Google has unveiled a significant overhaul of its search that will bake AI-generated responses directly into search results. Based on the demos showcased by Google, the new interface will result in “blue links” to third-party sites being displaced and pushed down the page to make way for a prominent box featuring AI-generated content instead.
If rolled out widely, the new “Search Generative Experience” could drastically reduce the volume of traffic Google sends to some publishers’ sites, as users would be provided with the majority of the information they need directly in search results pages without the need to click through. When SGE answers a question it does offer links to several of its sources in order to “corroborate” the copy it’s generated, but it remains to be seen whether those links will drive meaningful traffic to source websites.
Not all search queries will spark an SGE answer. AI-generated answers will only appear when Google’s algorithms think they’re more useful than standard results, the company said, and sensitive subjects like health and finances are currently set to avoid AI interference altogether.
Depending on exactly how – and how frequently – SGE appears in search results pages, some publishers could find their downstream traffic is impacted more than others.

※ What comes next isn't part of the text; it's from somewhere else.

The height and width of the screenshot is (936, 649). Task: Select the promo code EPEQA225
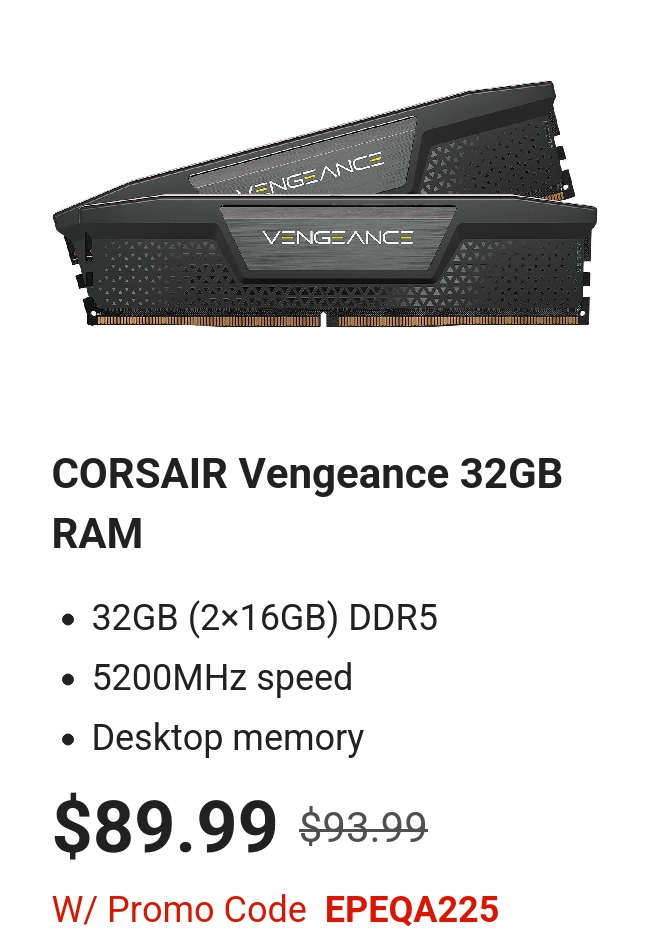click(x=412, y=909)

Those that publish relatively commoditized content and information could see more significant changes than those exploring more complicated and nuanced topics, for example. When it comes to highly-original and unique news and information, it remains to be seen if Google will simply poach it and repackage it for searchers, or direct them instead to its source material.

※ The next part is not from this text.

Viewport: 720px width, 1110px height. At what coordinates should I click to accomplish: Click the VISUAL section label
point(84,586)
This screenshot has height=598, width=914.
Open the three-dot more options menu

It’s early days, but publishers’ fears around generative AI tools offered by major platforms are understandable. As far as users are concerned, AI-driven search could provide a far superior experience to clicking through to publishers’ sites hunting for nuggets of information in amongst a sea of autoplay videos and content recommendation ads. AI search will also add the ability to draw from and condense multiple sources, potentially negating the need to click through to multiple different sites in order to reach a consensus.
Google’s search overhaul also adds interesting context for its recent push into paywall and subscription monetization tools. While SGE certainly poses a threat to publishers’ business models, Google of course still requires access to their content in order to fuel its AI responses. Google will need to ensure publishers are compensated for granting it a window into their content one way or another, and helping them generate revenue via subscriptions could enable it to do so.